- YOUR ASSIGNMENT
Return the following from the records below: each line, word for word, starting with the line that contains "Given: Click the" and going on through the line that contains "Task: Collapse the Statistik sidebar section", with nothing outside that range.
[[ INFORMATION GIVEN, beginning ]]
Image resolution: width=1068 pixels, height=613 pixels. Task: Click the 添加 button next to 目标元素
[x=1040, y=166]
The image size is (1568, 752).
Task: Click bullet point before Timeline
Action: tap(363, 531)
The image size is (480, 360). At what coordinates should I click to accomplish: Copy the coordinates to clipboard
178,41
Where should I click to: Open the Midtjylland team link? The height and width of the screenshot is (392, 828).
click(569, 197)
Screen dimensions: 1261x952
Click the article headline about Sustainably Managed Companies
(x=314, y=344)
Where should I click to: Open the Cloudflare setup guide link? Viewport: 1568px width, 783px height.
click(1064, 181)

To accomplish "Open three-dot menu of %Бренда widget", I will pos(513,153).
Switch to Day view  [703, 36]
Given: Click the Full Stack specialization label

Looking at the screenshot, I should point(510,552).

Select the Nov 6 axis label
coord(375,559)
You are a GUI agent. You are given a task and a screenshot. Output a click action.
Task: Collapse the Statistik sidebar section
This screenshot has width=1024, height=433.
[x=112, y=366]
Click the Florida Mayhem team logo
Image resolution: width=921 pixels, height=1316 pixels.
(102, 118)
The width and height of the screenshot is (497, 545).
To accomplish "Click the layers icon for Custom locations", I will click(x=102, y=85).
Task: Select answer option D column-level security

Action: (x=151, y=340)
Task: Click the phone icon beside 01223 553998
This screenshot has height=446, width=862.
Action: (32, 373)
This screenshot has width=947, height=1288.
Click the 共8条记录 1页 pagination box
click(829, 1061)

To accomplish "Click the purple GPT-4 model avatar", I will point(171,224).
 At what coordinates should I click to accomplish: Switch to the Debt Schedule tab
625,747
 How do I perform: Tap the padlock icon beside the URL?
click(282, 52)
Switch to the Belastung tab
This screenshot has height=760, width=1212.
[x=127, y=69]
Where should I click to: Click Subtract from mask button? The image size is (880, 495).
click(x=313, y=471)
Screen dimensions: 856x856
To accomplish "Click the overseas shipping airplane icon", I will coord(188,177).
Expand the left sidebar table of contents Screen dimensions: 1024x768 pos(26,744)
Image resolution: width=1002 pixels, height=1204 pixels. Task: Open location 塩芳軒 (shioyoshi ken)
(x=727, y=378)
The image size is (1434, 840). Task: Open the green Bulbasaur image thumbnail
[[ INFORMATION GIVEN, end ]]
- SOLVED EXERCISE
Given: Click the Full Stack specialization label

Looking at the screenshot, I should point(510,552).

Select the Nov 6 axis label
coord(375,559)
You are a GUI agent. You are given a task and a screenshot. Output a click action.
Task: Collapse the Statistik sidebar section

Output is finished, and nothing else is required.